Given records
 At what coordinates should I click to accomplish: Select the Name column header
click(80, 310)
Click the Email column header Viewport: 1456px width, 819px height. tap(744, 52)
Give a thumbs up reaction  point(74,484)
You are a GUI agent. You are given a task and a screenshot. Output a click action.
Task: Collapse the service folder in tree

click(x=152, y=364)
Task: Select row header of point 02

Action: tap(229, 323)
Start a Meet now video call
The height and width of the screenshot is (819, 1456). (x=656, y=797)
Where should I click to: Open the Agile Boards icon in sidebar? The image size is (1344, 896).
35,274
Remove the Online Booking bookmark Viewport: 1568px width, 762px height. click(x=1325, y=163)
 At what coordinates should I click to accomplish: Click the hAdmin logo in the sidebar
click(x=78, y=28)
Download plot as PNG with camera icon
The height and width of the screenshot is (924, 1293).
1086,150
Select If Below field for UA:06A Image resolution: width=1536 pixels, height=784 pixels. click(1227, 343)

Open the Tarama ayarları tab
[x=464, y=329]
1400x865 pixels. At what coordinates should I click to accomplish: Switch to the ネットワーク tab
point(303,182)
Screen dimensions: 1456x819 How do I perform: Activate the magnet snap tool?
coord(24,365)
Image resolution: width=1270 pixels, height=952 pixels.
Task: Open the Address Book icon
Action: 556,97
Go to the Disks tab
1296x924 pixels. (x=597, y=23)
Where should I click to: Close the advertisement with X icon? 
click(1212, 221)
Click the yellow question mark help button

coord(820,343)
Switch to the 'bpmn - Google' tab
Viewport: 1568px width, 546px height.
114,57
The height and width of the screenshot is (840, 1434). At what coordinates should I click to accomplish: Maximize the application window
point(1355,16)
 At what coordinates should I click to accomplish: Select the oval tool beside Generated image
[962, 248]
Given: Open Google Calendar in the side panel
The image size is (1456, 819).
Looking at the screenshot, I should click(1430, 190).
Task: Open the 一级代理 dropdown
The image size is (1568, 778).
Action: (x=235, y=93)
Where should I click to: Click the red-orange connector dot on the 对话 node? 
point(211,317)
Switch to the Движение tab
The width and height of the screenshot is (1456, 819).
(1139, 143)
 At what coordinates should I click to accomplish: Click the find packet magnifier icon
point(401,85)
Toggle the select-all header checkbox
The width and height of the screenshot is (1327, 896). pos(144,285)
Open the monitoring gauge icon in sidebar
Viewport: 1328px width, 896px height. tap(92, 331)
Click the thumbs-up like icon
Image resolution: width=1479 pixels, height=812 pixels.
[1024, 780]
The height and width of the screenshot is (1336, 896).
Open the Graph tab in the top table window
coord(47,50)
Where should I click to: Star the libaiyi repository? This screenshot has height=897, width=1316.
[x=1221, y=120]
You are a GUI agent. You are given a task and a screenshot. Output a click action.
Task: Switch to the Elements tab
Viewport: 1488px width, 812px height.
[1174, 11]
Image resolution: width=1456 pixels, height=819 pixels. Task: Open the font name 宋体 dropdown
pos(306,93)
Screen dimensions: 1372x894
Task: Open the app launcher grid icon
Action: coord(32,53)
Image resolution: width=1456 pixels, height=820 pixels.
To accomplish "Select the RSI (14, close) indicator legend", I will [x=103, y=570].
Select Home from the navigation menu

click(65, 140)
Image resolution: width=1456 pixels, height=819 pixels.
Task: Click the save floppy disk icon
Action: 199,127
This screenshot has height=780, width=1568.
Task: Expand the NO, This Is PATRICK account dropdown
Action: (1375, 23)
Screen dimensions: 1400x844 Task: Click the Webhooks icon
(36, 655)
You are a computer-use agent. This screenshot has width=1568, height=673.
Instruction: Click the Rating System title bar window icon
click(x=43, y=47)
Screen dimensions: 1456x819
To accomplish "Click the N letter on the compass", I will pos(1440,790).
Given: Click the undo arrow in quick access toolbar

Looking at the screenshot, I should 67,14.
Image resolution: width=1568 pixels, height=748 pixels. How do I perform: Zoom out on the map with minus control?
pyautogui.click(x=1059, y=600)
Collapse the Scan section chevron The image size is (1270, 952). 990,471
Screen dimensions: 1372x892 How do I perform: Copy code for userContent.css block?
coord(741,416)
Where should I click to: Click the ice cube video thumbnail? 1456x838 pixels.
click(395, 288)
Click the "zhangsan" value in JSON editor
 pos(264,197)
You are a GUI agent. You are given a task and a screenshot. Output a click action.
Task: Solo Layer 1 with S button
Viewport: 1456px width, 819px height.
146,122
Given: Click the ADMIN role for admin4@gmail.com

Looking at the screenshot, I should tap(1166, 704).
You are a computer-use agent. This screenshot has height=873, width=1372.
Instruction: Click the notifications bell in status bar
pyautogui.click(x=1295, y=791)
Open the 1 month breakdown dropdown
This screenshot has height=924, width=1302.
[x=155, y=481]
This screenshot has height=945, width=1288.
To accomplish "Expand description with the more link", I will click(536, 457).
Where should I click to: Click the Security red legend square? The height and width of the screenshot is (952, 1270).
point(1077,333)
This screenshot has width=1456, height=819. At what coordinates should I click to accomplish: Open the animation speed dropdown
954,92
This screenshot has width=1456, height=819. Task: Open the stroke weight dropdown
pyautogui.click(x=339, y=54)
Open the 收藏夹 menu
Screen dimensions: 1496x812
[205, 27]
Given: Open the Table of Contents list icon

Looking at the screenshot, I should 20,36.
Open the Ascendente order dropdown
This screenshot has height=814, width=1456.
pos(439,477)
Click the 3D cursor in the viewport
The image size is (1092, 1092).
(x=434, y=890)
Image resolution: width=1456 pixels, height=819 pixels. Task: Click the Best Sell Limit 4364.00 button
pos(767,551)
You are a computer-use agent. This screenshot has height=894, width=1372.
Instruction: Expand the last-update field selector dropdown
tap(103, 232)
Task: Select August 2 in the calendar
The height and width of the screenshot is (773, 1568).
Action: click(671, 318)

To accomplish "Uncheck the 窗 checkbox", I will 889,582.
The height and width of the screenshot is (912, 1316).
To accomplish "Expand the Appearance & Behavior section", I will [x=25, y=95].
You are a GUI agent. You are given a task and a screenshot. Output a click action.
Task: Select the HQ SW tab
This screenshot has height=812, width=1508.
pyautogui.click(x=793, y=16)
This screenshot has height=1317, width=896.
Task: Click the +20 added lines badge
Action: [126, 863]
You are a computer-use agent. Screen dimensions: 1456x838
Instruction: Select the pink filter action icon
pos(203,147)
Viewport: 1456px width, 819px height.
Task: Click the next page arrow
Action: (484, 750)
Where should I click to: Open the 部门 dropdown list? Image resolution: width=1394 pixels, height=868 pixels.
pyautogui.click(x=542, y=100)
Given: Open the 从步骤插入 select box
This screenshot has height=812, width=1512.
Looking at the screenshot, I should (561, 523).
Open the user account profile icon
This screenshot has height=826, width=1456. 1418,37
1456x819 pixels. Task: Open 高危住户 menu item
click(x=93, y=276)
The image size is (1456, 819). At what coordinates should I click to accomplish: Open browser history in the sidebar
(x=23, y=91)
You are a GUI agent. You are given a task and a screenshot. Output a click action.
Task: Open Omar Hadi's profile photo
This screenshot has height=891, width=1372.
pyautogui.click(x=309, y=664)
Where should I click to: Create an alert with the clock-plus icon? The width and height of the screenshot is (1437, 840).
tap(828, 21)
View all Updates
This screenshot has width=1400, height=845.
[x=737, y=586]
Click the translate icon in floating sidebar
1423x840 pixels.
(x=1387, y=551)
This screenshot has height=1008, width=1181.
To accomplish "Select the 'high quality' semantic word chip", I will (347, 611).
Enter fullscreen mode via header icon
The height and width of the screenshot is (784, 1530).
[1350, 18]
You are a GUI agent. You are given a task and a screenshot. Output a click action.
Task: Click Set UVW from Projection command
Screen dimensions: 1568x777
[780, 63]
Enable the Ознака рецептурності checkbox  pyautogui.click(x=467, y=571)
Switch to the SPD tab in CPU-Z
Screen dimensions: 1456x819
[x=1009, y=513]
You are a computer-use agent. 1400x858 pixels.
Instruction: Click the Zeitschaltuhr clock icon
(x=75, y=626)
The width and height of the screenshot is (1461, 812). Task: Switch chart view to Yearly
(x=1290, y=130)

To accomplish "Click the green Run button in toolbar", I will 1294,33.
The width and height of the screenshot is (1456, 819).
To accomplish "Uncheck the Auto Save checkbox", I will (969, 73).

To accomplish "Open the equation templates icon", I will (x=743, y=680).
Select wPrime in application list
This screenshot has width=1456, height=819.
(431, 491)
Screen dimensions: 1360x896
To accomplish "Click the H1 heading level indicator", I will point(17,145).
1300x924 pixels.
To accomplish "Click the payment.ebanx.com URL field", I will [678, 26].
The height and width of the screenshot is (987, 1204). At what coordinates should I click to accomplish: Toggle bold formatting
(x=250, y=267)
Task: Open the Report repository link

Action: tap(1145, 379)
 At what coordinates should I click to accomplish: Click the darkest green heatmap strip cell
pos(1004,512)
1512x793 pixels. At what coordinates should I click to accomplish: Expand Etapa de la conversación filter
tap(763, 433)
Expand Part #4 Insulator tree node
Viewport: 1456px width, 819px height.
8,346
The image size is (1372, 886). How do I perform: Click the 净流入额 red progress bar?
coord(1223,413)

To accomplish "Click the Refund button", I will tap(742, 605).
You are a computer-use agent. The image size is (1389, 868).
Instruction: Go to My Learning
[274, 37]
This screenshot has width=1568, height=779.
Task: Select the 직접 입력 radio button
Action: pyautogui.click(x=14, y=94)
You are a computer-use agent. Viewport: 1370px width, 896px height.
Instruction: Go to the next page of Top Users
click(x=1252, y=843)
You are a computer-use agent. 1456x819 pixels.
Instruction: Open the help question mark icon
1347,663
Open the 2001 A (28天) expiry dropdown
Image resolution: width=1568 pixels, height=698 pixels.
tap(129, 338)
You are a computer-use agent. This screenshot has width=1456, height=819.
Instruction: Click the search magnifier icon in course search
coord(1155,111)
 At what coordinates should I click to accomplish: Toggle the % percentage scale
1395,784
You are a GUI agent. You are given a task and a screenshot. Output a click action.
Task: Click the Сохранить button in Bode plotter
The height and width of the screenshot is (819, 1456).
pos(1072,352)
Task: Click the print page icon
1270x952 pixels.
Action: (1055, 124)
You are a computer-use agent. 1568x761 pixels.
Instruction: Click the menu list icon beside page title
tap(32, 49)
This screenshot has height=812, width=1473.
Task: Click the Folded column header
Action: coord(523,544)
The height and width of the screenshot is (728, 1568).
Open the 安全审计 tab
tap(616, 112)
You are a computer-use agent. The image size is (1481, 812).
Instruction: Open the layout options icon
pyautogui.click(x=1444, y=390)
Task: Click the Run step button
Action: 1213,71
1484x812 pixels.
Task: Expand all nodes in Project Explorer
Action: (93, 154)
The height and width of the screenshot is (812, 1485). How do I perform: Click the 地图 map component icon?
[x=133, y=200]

Aim of the exercise
Note how many lines in the data above contain "computer", then state that number alone.

Expected answer
11